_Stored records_
Content starts
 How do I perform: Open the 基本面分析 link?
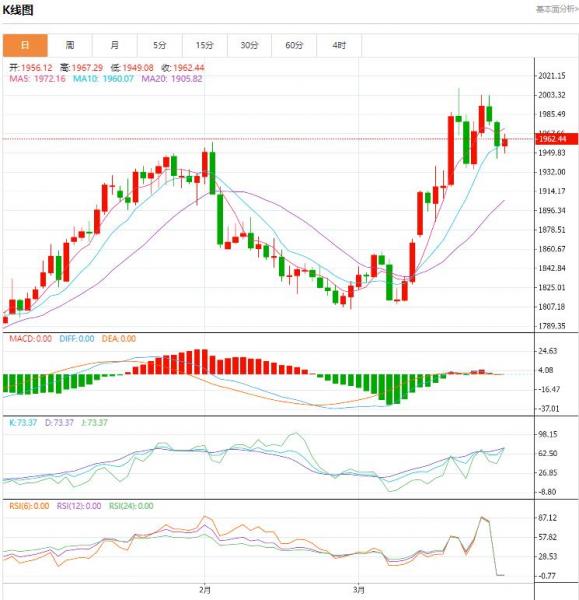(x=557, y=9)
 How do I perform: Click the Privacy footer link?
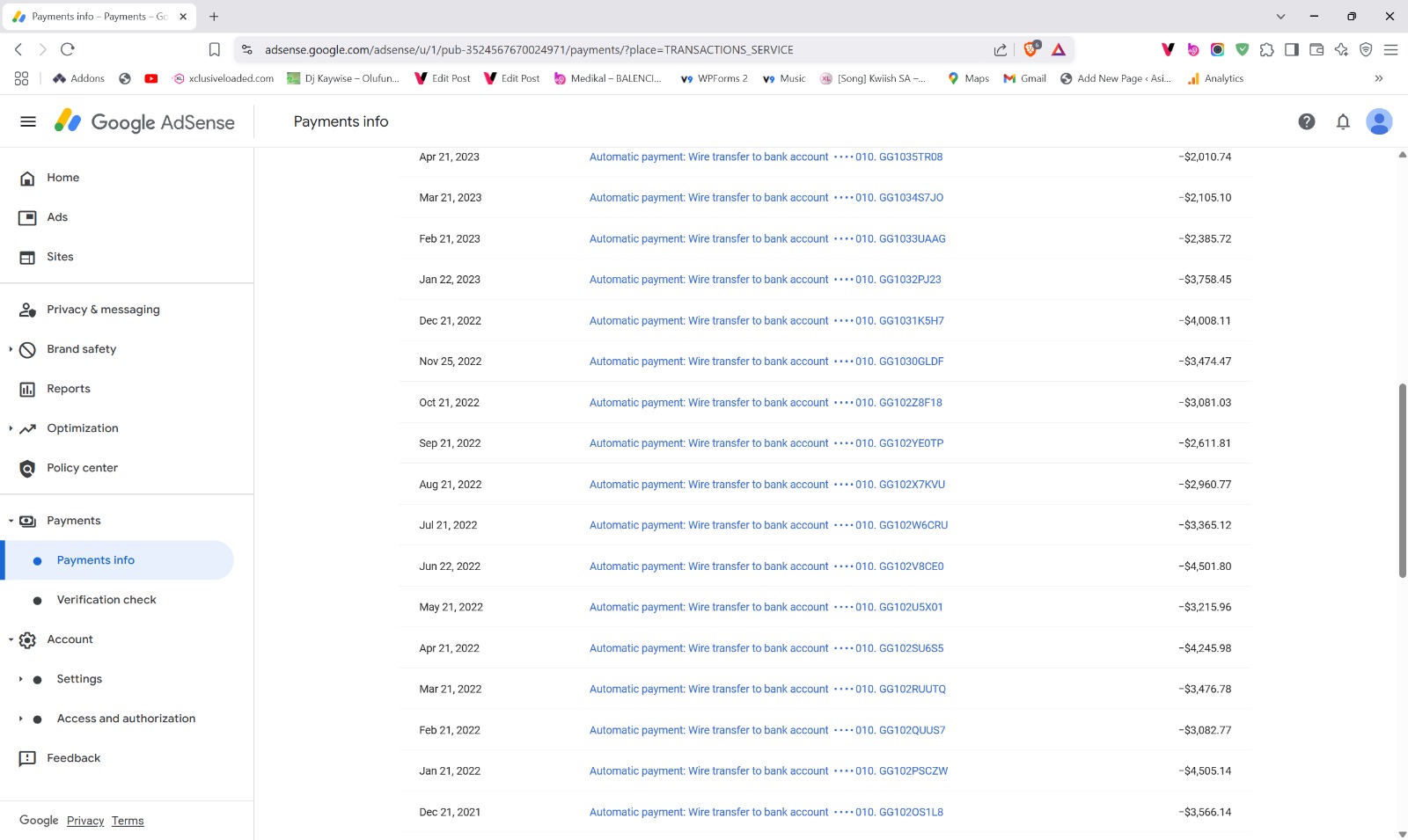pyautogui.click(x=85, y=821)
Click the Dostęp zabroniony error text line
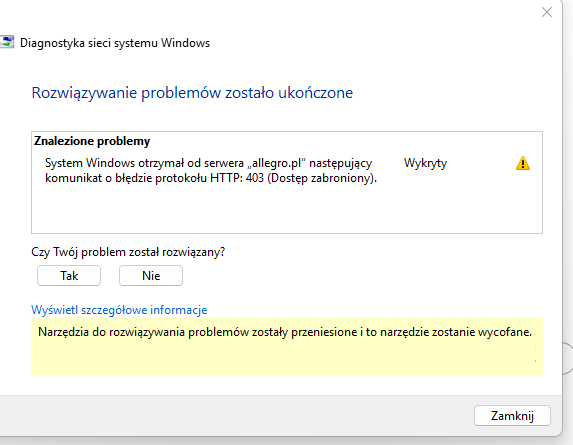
Content ends
_Try it_
All the lines above need to be repeated exactly, with no pictures carried over.

_Final answer_
 How do I perform: Open the 基本面分析 link?
(x=557, y=9)
 How do I perform: Click the Privacy footer link?
pyautogui.click(x=85, y=821)
Click the Dostęp zabroniony error text line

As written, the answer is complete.